* [Problem to solve]: Only reproduce the lines from the line containing "Image resolution: width=528, height=2576." onward, exactly, through the final line of the data below.
[Dataset excerpts — start]
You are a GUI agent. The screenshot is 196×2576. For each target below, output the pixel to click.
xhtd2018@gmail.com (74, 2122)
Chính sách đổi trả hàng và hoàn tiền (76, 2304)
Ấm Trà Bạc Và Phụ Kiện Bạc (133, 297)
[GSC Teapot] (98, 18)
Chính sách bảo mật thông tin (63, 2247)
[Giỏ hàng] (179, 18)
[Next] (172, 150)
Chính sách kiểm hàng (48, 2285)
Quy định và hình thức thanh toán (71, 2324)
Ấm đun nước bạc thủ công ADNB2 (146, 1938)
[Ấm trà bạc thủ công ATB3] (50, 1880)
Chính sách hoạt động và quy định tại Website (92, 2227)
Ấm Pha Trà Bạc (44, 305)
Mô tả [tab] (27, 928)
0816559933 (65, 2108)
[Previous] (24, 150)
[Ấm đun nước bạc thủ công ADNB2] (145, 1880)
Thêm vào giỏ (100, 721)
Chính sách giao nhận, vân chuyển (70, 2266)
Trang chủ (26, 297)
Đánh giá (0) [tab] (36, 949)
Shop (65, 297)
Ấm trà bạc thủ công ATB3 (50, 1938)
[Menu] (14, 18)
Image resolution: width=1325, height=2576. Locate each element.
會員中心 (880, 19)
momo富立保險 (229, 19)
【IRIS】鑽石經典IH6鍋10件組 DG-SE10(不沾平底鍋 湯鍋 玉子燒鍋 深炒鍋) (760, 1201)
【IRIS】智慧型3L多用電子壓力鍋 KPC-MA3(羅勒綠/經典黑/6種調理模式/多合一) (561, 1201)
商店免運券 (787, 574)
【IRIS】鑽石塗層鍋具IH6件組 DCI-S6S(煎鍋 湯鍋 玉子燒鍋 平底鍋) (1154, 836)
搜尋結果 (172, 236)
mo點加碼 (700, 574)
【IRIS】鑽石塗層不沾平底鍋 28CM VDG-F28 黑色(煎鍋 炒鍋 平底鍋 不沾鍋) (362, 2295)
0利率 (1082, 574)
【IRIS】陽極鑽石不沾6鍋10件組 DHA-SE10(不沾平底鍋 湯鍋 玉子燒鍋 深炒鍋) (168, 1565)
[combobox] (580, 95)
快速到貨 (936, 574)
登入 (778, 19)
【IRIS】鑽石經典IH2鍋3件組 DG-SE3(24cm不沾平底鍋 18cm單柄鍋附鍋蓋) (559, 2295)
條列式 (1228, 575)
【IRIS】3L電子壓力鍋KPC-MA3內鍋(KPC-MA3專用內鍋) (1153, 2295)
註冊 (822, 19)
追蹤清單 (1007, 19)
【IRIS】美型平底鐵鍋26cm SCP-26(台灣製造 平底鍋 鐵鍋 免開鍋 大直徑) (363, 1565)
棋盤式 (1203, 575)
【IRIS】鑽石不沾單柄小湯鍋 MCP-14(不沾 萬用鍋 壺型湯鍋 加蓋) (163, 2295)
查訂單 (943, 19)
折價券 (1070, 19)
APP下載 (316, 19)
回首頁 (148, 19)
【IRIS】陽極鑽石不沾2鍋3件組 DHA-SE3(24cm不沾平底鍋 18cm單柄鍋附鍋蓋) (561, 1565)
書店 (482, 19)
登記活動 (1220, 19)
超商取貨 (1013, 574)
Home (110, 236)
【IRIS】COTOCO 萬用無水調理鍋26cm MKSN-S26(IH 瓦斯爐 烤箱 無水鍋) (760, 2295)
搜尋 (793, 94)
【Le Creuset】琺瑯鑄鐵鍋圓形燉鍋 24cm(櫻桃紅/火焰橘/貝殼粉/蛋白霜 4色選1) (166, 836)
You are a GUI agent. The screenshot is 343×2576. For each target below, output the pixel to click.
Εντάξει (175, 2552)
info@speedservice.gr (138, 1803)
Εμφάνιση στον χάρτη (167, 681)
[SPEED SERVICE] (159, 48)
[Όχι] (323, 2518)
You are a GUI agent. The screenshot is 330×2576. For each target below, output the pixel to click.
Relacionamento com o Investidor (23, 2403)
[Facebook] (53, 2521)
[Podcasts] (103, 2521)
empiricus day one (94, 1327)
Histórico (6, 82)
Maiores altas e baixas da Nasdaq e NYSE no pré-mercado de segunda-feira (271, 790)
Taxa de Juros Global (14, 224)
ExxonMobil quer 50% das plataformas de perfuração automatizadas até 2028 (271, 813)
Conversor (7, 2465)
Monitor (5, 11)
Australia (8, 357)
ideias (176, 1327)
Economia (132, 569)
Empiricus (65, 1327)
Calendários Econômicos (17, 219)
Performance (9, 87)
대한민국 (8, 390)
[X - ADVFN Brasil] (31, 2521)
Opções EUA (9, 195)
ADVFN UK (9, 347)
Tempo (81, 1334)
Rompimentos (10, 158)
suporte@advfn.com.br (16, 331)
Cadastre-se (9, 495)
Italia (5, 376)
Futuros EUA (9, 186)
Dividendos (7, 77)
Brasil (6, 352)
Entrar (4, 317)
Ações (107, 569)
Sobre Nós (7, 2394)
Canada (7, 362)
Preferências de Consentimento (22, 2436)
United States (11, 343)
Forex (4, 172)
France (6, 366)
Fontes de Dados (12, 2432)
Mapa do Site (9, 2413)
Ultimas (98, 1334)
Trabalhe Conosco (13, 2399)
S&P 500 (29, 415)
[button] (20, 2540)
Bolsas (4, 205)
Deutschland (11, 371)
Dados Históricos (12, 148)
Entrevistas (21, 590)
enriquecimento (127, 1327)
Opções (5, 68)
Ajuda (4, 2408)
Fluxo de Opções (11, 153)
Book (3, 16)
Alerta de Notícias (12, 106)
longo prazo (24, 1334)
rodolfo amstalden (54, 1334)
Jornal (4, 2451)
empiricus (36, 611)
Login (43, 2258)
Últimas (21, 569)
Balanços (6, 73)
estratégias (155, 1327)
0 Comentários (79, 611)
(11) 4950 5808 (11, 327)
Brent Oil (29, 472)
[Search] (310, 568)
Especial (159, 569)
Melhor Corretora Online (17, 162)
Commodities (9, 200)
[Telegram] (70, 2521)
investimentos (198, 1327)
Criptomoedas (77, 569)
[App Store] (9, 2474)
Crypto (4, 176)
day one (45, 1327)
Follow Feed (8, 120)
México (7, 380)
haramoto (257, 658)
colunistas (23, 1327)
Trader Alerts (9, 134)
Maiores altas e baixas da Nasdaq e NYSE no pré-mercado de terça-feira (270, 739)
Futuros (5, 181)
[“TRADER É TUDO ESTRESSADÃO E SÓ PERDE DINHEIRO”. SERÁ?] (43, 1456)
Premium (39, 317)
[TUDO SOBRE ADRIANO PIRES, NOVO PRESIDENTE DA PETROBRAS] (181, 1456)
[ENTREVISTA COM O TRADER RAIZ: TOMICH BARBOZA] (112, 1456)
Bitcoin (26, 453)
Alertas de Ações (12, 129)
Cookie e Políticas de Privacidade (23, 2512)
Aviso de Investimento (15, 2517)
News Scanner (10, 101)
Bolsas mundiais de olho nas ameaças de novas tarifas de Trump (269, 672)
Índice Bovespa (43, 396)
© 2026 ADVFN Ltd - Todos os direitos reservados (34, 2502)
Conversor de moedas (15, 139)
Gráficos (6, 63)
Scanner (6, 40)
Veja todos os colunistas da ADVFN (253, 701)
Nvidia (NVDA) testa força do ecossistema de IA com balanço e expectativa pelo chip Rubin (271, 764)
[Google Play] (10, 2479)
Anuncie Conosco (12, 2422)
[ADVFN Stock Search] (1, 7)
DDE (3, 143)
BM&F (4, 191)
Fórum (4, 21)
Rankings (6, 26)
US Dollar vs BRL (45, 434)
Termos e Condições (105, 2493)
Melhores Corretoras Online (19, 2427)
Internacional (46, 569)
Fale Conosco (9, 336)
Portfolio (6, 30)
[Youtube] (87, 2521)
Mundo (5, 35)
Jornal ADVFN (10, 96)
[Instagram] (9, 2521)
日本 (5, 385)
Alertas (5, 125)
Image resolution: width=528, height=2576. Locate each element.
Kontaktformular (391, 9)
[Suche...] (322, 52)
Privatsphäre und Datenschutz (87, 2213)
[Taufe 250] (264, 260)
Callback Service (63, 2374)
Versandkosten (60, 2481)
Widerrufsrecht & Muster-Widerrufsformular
[Dataset excerpts — finish]
* [Answer to this problem]:
Image resolution: width=528, height=2576. Locate each element.
Kontaktformular (391, 9)
[Suche...] (322, 52)
Privatsphäre und Datenschutz (87, 2213)
[Taufe 250] (264, 260)
Callback Service (63, 2374)
Versandkosten (60, 2481)
Widerrufsrecht & Muster-Widerrufsformular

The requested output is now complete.